[What you need to do]:
Read through the listing and copy every line that contains the word "dropdown".
** Opening Given data block **
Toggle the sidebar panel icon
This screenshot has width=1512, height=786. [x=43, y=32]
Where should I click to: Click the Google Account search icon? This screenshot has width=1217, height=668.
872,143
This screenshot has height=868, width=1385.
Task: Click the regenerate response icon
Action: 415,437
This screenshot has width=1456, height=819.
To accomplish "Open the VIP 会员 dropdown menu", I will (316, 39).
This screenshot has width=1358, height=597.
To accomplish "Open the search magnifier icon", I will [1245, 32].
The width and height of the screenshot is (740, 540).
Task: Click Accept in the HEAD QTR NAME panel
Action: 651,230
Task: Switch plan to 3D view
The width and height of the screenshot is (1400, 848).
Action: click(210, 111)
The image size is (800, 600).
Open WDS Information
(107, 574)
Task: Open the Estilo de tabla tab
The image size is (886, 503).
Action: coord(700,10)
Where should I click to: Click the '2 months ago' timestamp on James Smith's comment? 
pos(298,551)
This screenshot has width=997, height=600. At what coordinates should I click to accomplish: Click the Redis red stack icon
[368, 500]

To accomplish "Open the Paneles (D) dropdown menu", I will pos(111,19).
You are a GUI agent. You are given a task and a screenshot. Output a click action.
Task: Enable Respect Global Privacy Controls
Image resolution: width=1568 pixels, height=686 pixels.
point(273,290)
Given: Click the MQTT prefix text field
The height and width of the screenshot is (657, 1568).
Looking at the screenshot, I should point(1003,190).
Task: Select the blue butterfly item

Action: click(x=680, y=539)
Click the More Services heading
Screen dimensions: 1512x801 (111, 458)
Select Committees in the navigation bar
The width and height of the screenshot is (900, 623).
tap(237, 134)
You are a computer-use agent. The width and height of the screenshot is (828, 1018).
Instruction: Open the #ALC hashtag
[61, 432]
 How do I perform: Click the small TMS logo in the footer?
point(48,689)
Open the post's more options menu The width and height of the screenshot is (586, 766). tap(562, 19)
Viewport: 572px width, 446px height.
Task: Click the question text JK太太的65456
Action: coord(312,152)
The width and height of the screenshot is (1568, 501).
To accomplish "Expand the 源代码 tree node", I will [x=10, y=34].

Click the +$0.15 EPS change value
** Closing Given data block **
[Solution to this problem]:
To accomplish "Open the VIP 会员 dropdown menu", I will (316, 39).
To accomplish "Open the Paneles (D) dropdown menu", I will pos(111,19).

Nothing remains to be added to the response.